Par chance ce livre est dans une de mes deux médiathèques alors je viens de le noter car tu t’en doutes avec tes extraits tu me donnes vraiment envie de découvrir cet auteur italien…
« Enfant, je m’étais toujours demandé pourquoi les hommes s’obstinaient à vivre dans ces lieux si hostiles, et pourquoi ils n’étaient pas descendus vers la plaine […]. Pour la plupart des gens, […] ce qui comptait vraiment, ce n’était pas l’envie d’un autre horizon, mais l’endroit où la graine était tombée, les racines. Les hommes des montagnes sont comme les plantes : quand on naît à un endroit, on y reste et on se débrouille avec le peu qu’on a, jusqu’à ce que survienne la tempête, la foudre ou une idée qui vous en arrache. »
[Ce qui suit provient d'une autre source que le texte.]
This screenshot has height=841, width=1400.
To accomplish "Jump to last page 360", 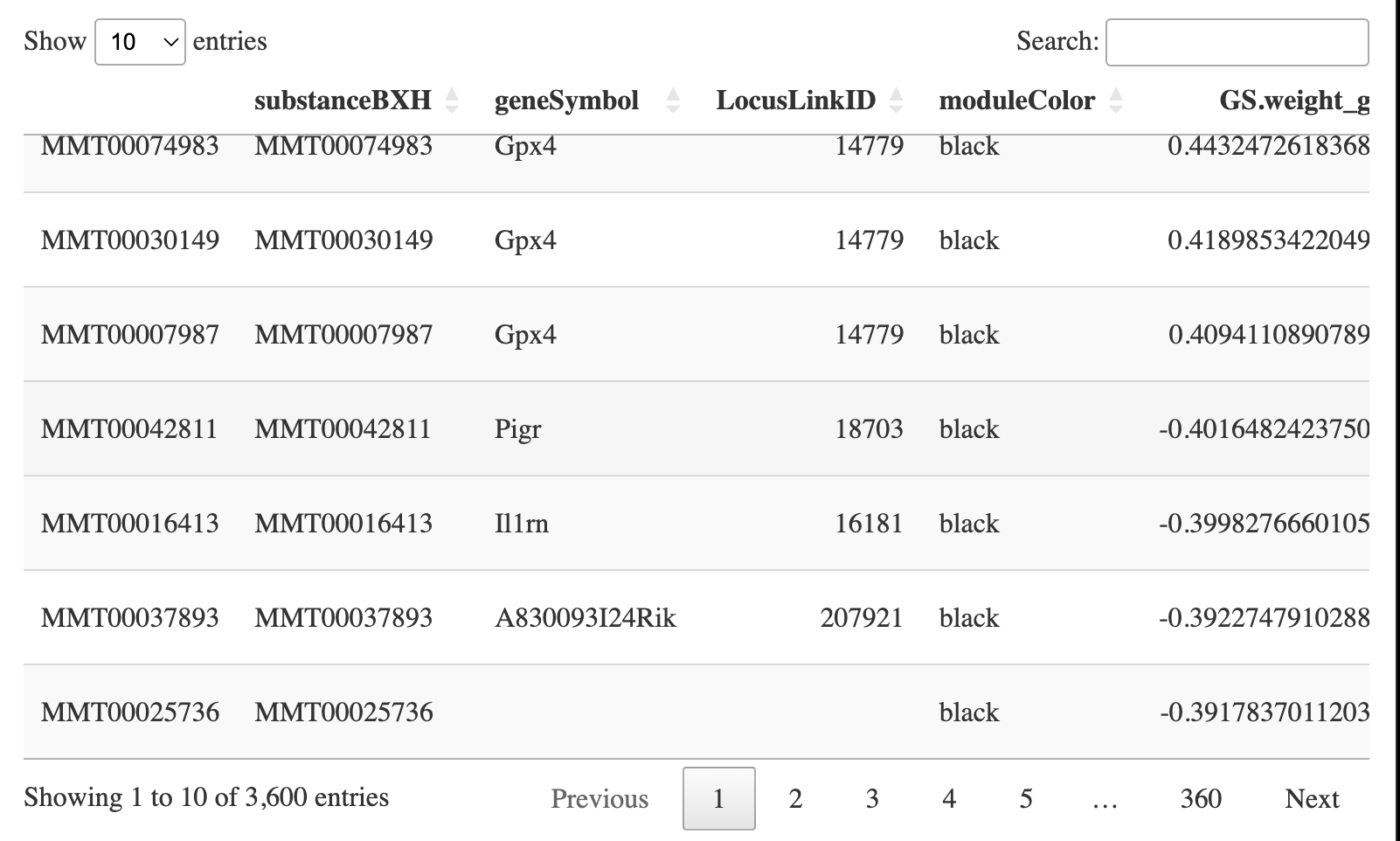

Merci brigitte… une grande envie de lire ce 1er livre de Franco Faggiani dans son entier.. Une écriture qui permet d’entrer très rapidement dans une ambiance émotionnelle, une époque, des paysages alpins, ainsi que dans un savoir-faire ancestral…à la recherche de belles chevelures féminines.
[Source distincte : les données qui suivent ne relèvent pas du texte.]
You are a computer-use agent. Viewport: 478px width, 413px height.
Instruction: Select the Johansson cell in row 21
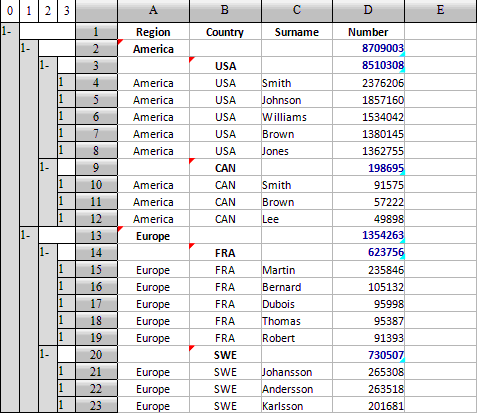tap(297, 372)
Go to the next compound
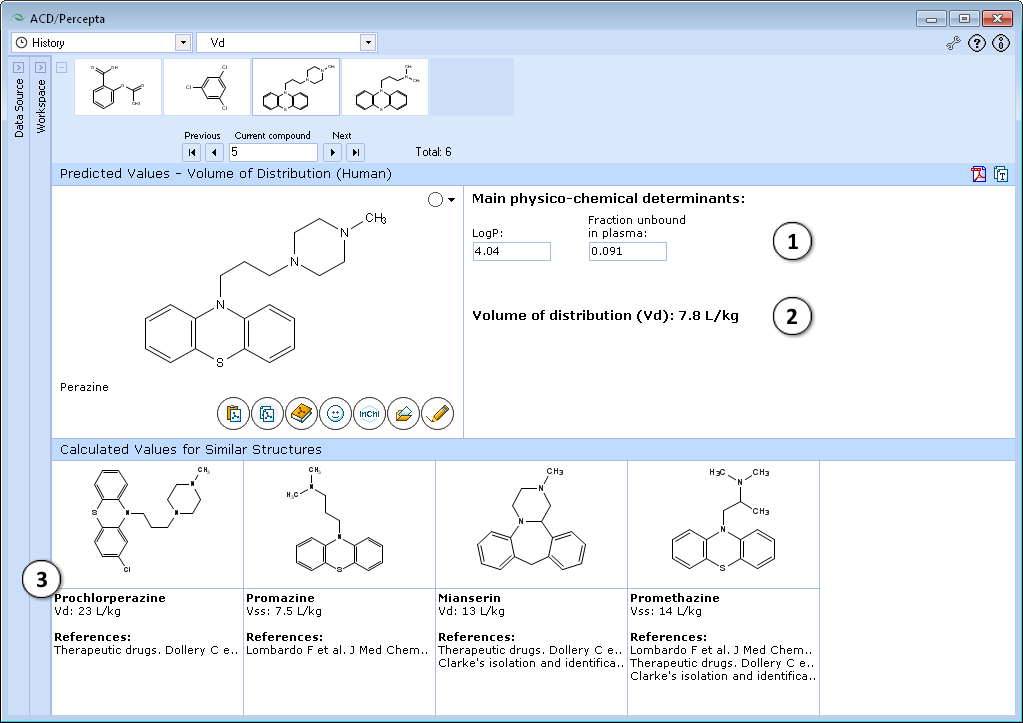The width and height of the screenshot is (1023, 723). tap(333, 153)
Cavier, pellassier… comme Marie cet extrait me faire penser à la Tresse de Laetitia Colombani que j’ai beaucoup aimé.
Un beau roman d’apprentissage, poignant et humain à découvrir volontiers.
merci beaucoup .
J’aime également aussi les deux illustrations qui ornent cet « l’inventaire des nuages »
doux après-midi.
Un beau moment de lecture ce passage du livre et ta présentation… Belle soirée !
Comme Marie Minoza, le commerce de cheveux me fait penser à « La Tresse » de Laetitia Colombani, un excellent roman qui a été porté au grand écran. Les illustrations de Carlo Ademolo sont d’une grande beauté.
Coucou. Voilà qui me donne envie de courir lire ce livre. L’intelligence de coeur, elle n’est pas donnée à tout le monde. Et il faut la cultiver car le coeur peut s’assécher, petit à petit. Bises alpines.
Oh vilaine tentatrice, sans hésiter cent lecture. Comme toi j’aime savoir comment vivaient les gens avant et…les balades en montagne, même si je connais mieux les Pyrénées que les Alpes.
Bon week-end, un beso
Il faut se rappeler comment vivaient nos ancêtres pour rendre pleinement hommage au don de la vie qui nous a été fait et la vivre pleinement en ne pleurnichant pas pour des billevesées Belle semaine à toi Brigitte
Il est certain que ce roman de pleine nature, sur des chemins que tu sembles bien connaitre est très tentant ! Il arrive que la vie de nos ancêtres puisse éclairer la nôtre. Merci pour ce rappel ! Bises douces de fin d’année.